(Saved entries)
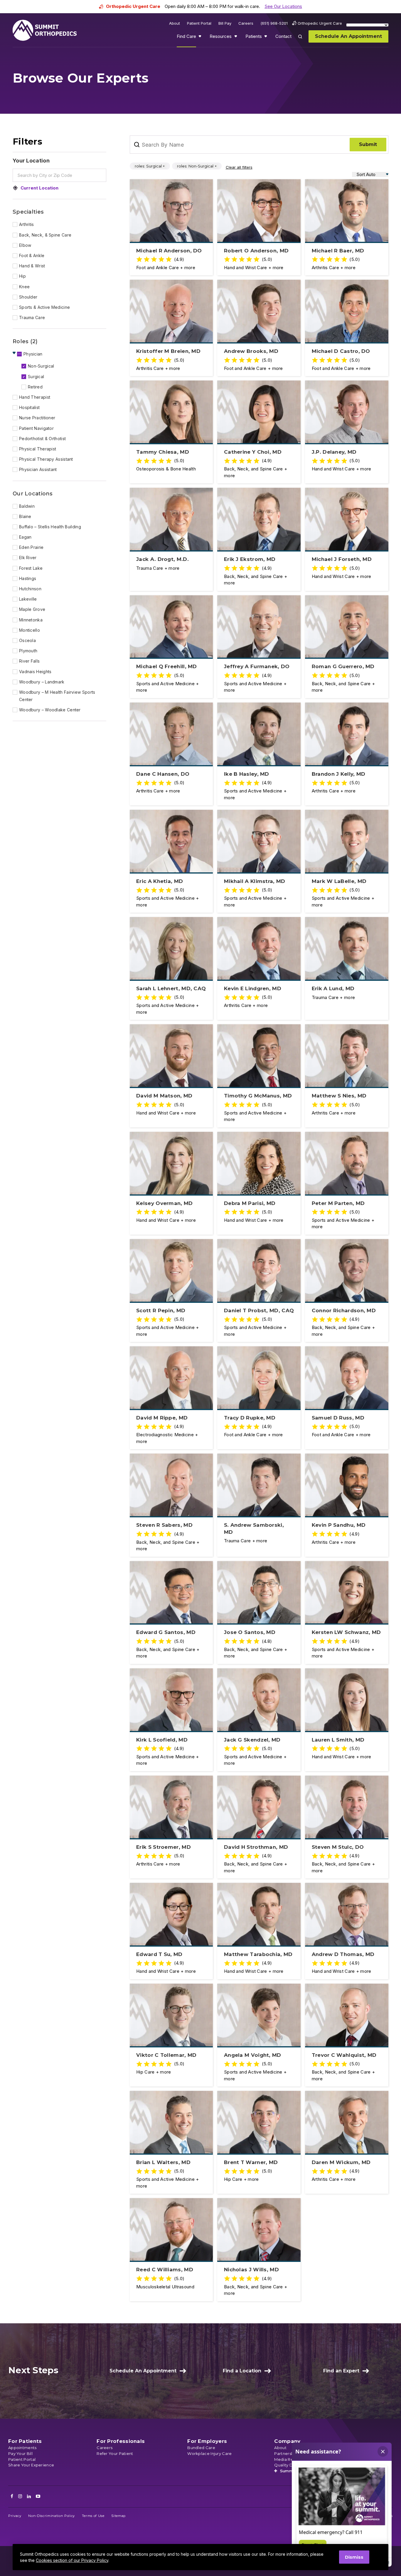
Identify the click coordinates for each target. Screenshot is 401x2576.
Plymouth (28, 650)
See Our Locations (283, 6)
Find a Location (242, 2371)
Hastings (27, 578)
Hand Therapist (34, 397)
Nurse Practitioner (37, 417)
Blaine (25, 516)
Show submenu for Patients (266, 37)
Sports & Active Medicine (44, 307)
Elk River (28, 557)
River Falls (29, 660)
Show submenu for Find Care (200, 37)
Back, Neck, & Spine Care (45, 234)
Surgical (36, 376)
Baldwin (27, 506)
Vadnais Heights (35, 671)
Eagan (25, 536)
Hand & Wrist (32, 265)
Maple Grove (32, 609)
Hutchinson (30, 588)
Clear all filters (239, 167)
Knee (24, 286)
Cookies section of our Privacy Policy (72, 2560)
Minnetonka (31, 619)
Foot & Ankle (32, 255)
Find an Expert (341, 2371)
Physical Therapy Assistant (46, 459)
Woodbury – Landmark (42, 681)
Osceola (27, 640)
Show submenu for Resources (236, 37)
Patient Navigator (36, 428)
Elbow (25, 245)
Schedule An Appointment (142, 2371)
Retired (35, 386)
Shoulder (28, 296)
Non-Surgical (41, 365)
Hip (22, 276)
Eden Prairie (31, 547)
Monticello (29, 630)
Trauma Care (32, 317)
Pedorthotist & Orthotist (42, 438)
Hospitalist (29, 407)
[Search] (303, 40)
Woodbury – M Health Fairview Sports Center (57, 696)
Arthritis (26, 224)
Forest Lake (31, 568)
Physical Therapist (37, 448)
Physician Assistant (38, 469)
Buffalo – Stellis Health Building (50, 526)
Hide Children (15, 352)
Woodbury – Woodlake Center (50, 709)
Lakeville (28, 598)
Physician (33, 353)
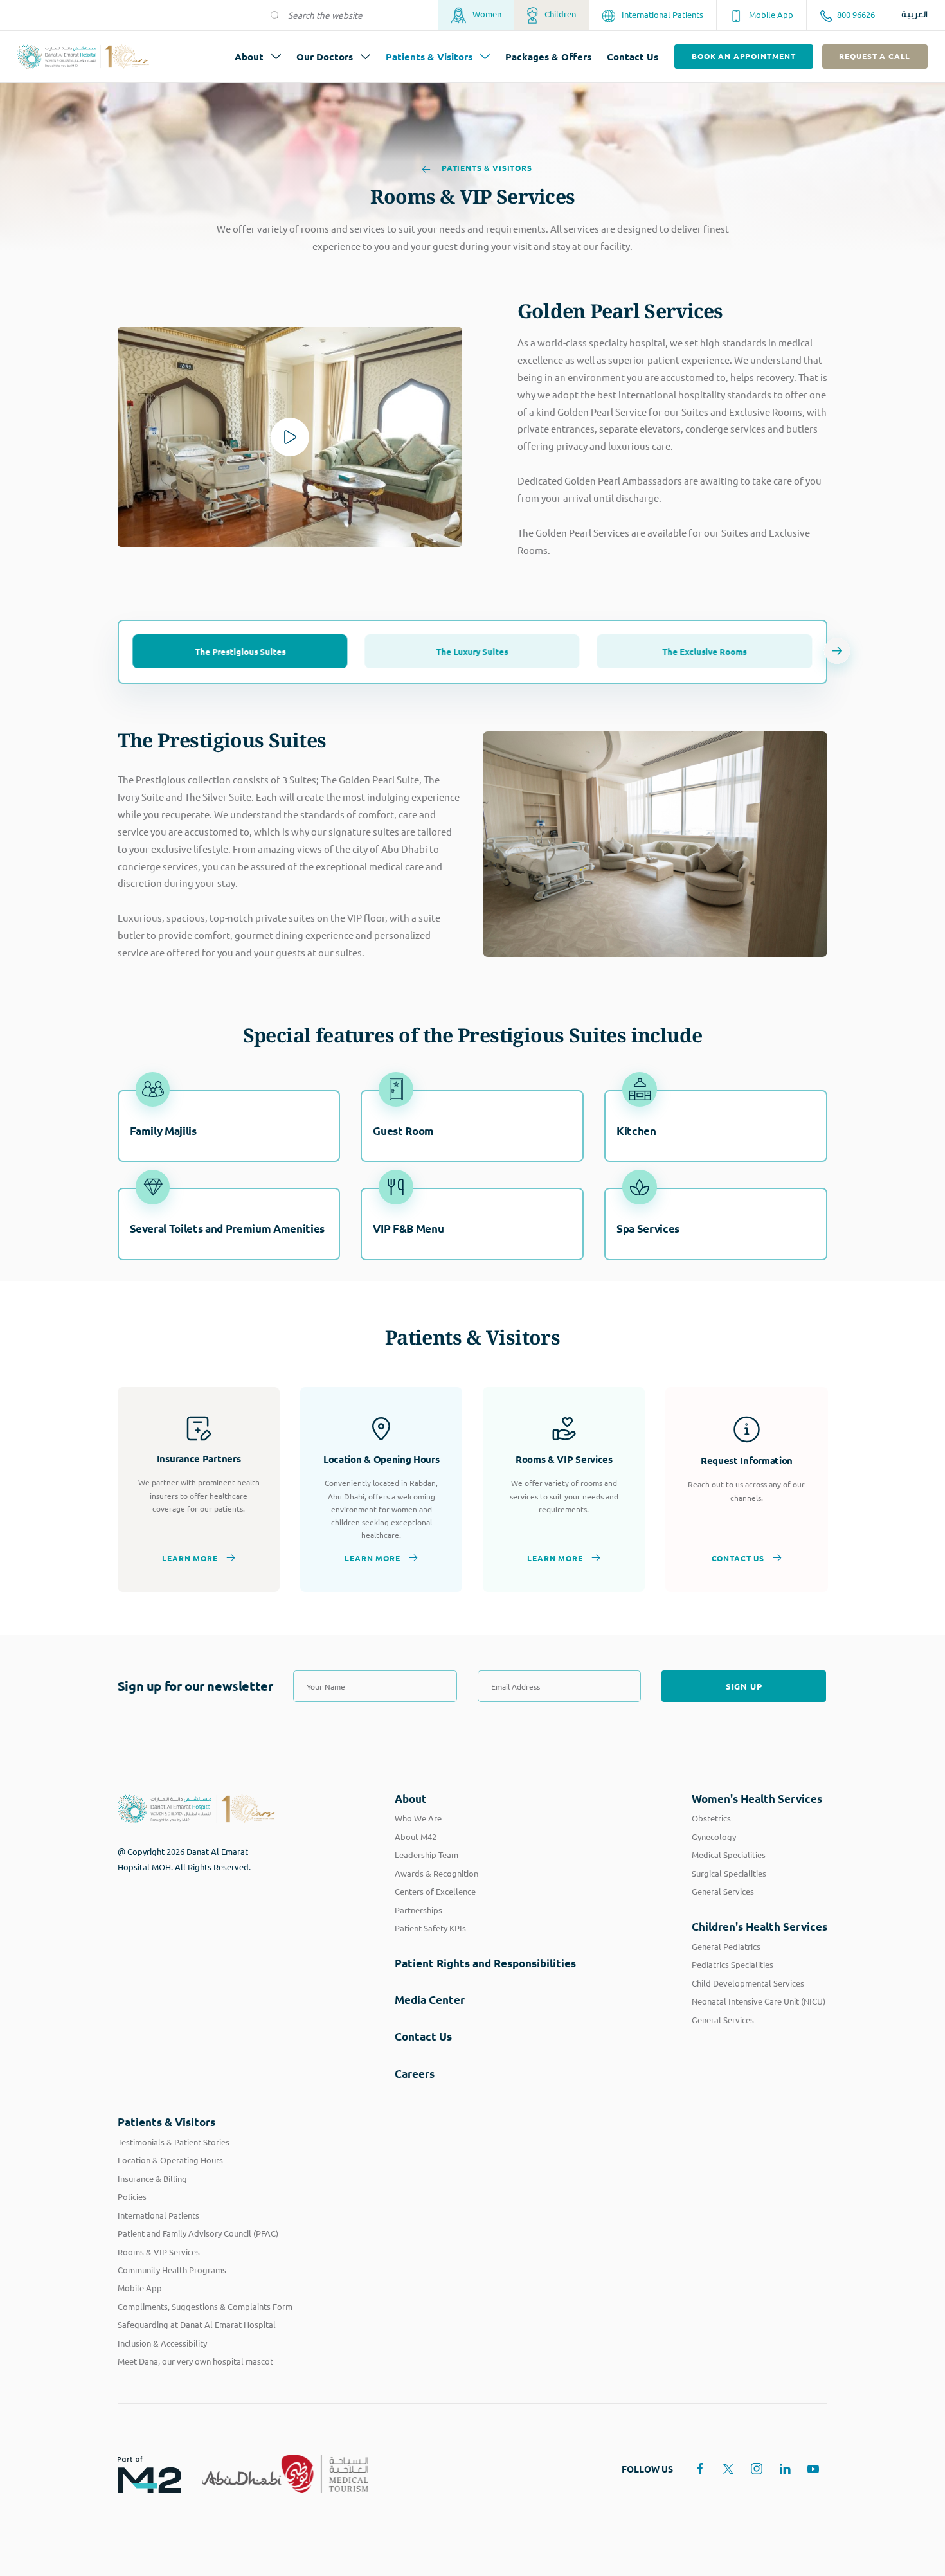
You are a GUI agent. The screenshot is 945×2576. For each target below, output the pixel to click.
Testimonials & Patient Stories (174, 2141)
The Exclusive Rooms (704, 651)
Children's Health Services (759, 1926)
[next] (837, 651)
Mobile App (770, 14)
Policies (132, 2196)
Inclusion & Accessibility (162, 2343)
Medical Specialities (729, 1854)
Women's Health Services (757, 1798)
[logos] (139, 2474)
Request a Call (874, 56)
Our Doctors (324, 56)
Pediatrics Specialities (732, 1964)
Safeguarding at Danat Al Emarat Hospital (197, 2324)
---
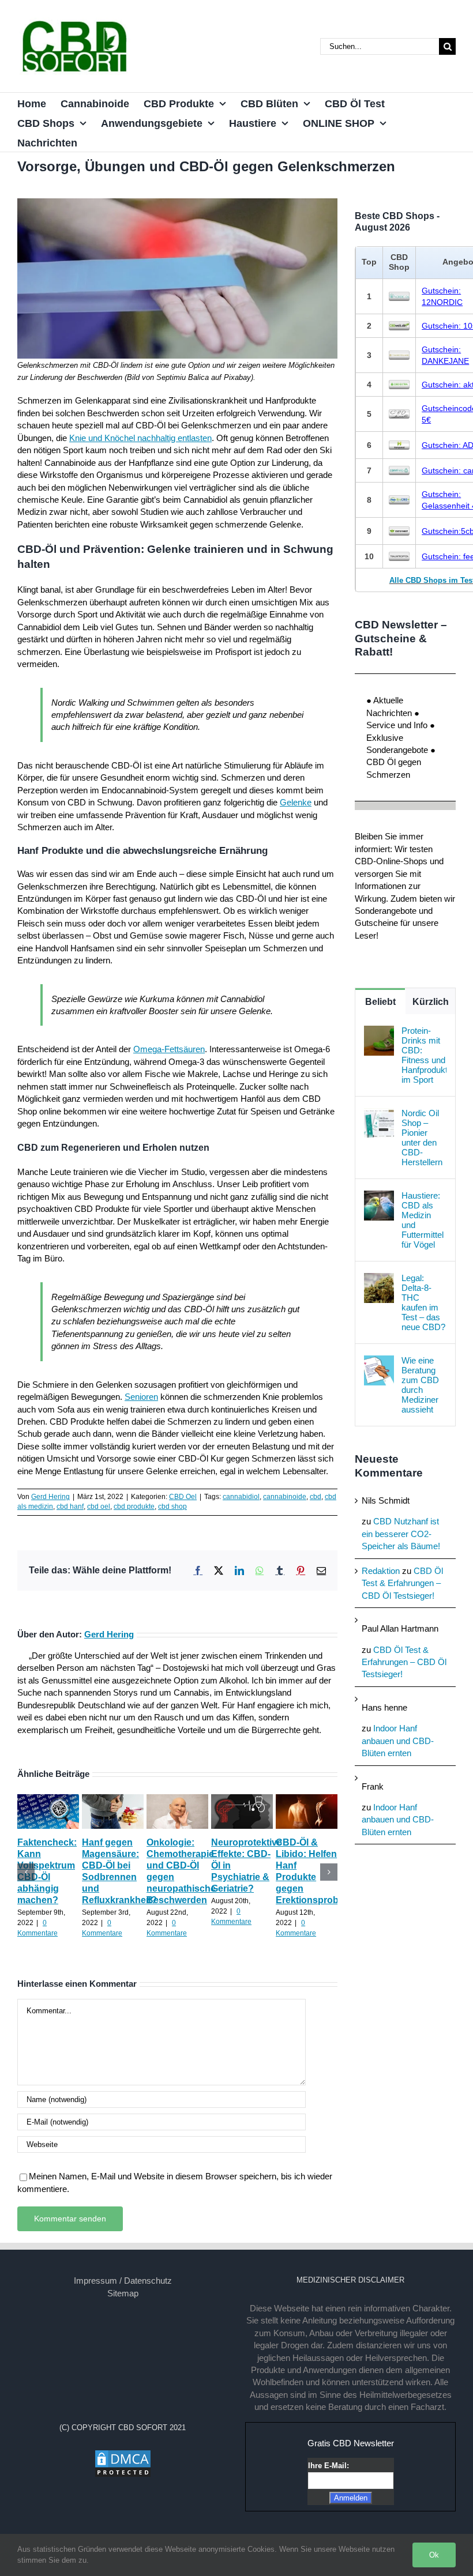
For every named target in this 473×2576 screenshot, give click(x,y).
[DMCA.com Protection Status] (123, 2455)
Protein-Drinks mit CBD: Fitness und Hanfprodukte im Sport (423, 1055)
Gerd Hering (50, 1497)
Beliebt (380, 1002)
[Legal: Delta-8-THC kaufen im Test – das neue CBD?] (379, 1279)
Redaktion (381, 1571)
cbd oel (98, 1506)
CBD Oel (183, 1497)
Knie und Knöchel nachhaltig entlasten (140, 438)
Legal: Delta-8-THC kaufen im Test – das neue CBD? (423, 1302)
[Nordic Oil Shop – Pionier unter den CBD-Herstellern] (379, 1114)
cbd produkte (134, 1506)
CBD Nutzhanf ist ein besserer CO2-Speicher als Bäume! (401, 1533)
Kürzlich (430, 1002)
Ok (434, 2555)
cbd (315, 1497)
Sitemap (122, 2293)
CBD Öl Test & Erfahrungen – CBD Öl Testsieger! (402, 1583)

Task prompt — After locating the line holding "Identify the click" above, output exactly that line and every line after it through the line holding "Physician (33, 353)". Include nothing else.

Solution —
Identify the click coordinates for each target. Screenshot is 401x2576.
Plymouth (28, 650)
See Our Locations (283, 6)
Find a Location (242, 2371)
Hastings (27, 578)
Hand Therapist (34, 397)
Nurse Practitioner (37, 417)
Blaine (25, 516)
Show submenu for Patients (266, 37)
Sports & Active Medicine (44, 307)
Elk River (28, 557)
River Falls (29, 660)
Show submenu for Find Care (200, 37)
Back, Neck, & Spine Care (45, 234)
Surgical (36, 376)
Baldwin (27, 506)
Vadnais Heights (35, 671)
Eagan (25, 536)
Hand & Wrist (32, 265)
Maple Grove (32, 609)
Hutchinson (30, 588)
Clear all filters (239, 167)
Knee (24, 286)
Cookies section of our Privacy Policy (72, 2560)
Minnetonka (31, 619)
Foot & Ankle (32, 255)
Find an Expert (341, 2371)
Physical Therapy Assistant (46, 459)
Woodbury – Landmark (42, 681)
Osceola (27, 640)
Show submenu for Resources (236, 37)
Patient Navigator (36, 428)
Elbow (25, 245)
Schedule An Appointment (142, 2371)
Retired (35, 386)
Shoulder (28, 296)
Non-Surgical (41, 365)
Hip (22, 276)
Eden Prairie (31, 547)
Monticello (29, 630)
Trauma Care (32, 317)
Pedorthotist & Orthotist (42, 438)
Hospitalist (29, 407)
[Search] (303, 40)
Woodbury – M Health Fairview Sports Center (57, 696)
Arthritis (26, 224)
Forest Lake (31, 568)
Physical Therapist (37, 448)
Physician Assistant (38, 469)
Buffalo – Stellis Health Building (50, 526)
Hide Children (15, 352)
Woodbury – Woodlake Center (50, 709)
Lakeville (28, 598)
Physician (33, 353)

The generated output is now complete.